Like I said, I'm 90% sure JB Weld is going to do the job.

Can it be TIG'd or brazed? Possibly. But JB is a lot easier.

The suggestion to splint it a little bit beforehand is also a good one.
 
Excellent, I will plan to go get some tomorrow, thanks everyone for the assist! (y)
Buy the small one.

Try to fashion a splint of some sort before applying the JB.
I did! So I used a couple of clamps to both keep it level and push it together, well see...
 
Did it break from vibration? Great big ugly fat hot melt glue fix would hold it all together.
My guess is any repair that is not stronger then the original is going to break again.
No way to know, but too many potholes around Toronto and these krinkled ashfault, sorta like mini speed bumps, that you can't see until you hit them, jar's the entire bike.
 
Kuryakyn advertises it is made from "silver stainless steel construction"
So basically they really don't have a clue what's in it, but they know they threw some chromium in there with the steel, and it ended up being mostly silver in colour.
 
Looks like "white metal" (that really crappy grade garbage that a lot of things are cast out of) to me.

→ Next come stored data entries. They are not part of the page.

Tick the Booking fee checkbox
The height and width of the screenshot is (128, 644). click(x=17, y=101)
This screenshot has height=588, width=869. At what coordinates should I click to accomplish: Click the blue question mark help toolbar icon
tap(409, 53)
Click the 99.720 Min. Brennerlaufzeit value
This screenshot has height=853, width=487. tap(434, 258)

That stuff is all but impossible to repair using any traditional method of welding or brazing as it's a mish-mash alloy that can be all over the map in what it actually contains.
 
silver solder be a good fix for that
if the metallurgy is what Kuryakyn claims

ox/acet torches and 56% silver rod is good
can use a propane torch but not as much heat control

cheap kit here

 
Any results to share?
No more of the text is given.